Action item
What is needed is an exact copy of the records below, minus any pictures.
Start of Data
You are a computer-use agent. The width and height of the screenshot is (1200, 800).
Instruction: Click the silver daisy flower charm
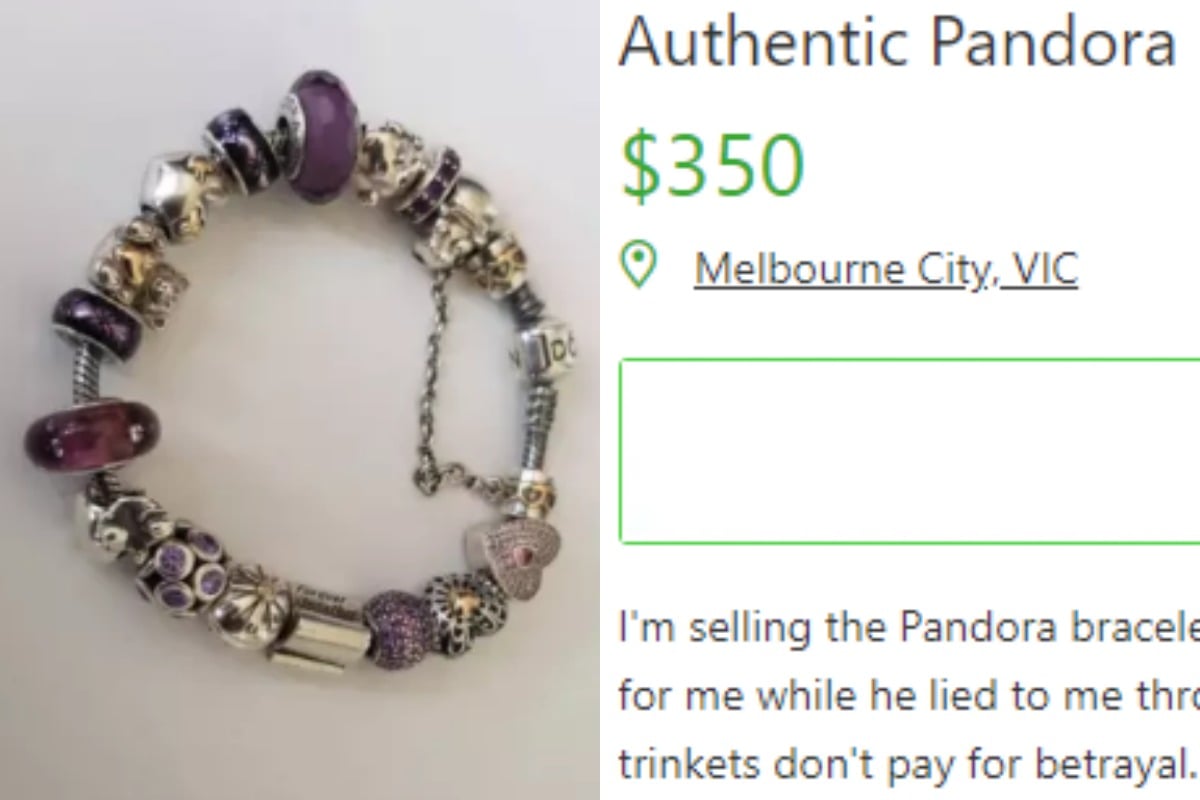tap(246, 600)
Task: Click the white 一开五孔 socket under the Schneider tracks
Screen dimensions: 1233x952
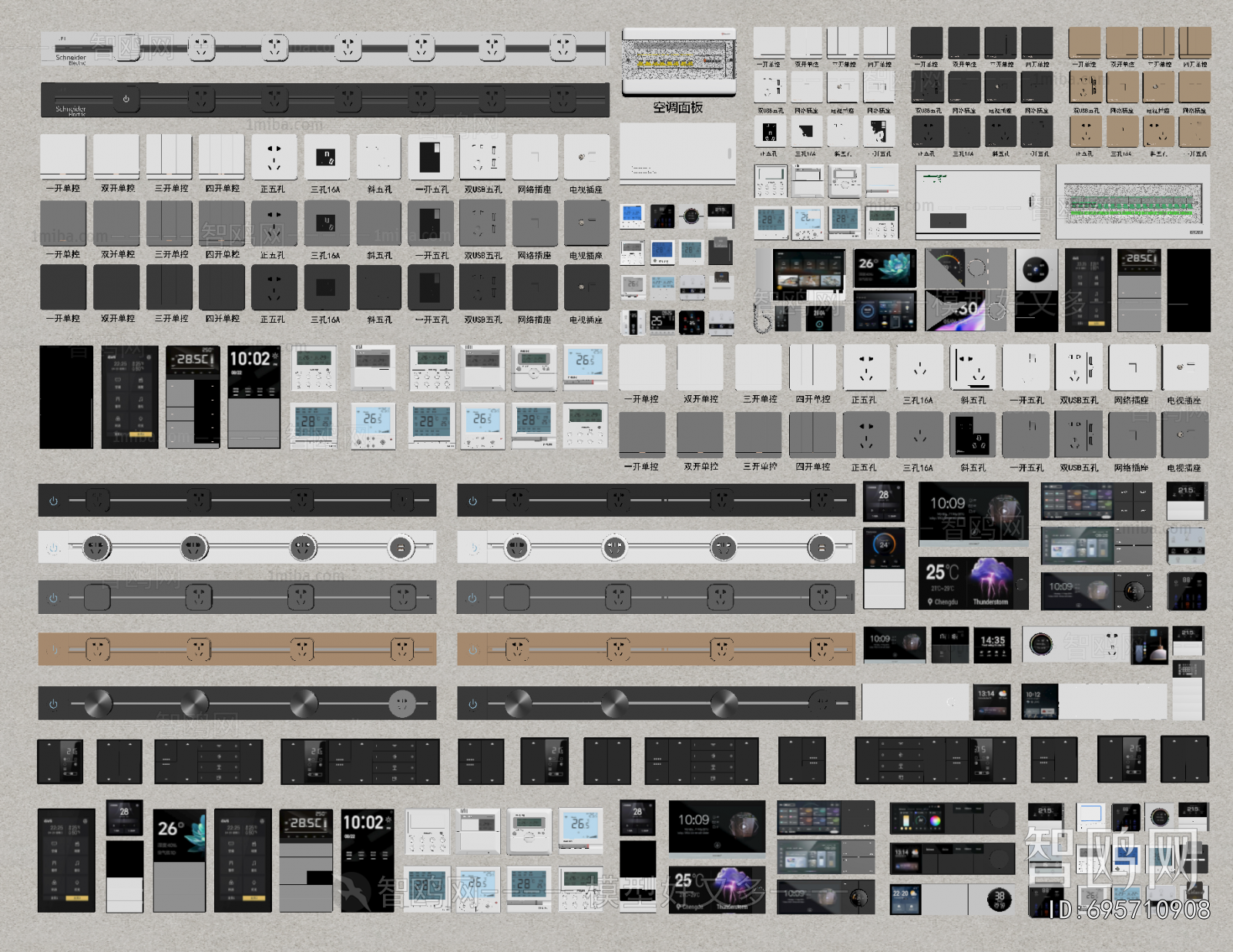Action: point(431,156)
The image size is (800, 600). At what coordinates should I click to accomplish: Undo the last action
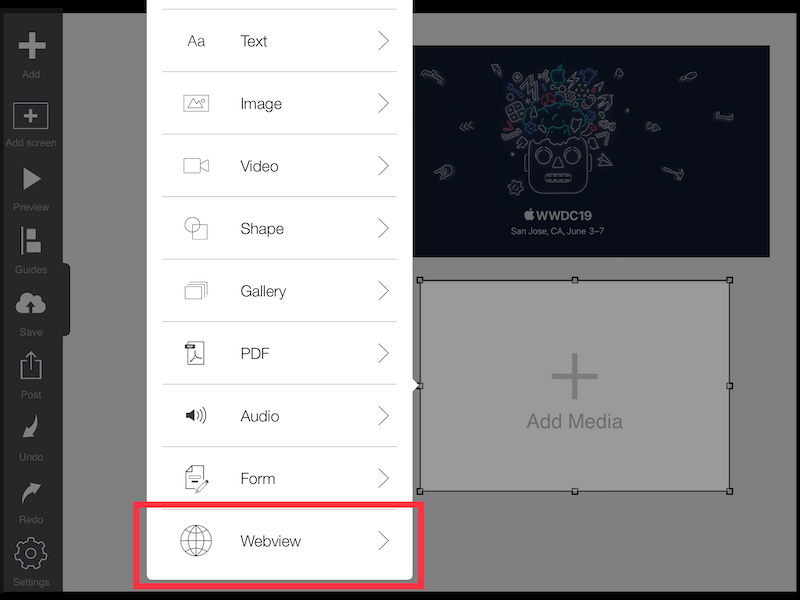click(x=31, y=427)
End of Data
Your solution
You are a computer-use agent. The width and height of the screenshot is (1200, 800).
Instruction: Click the silver daisy flower charm
tap(246, 600)
Task: Click the white 一开五孔 socket under the Schneider tracks
Screen dimensions: 1233x952
Action: point(431,156)
The image size is (800, 600). At what coordinates should I click to accomplish: Undo the last action
click(x=31, y=427)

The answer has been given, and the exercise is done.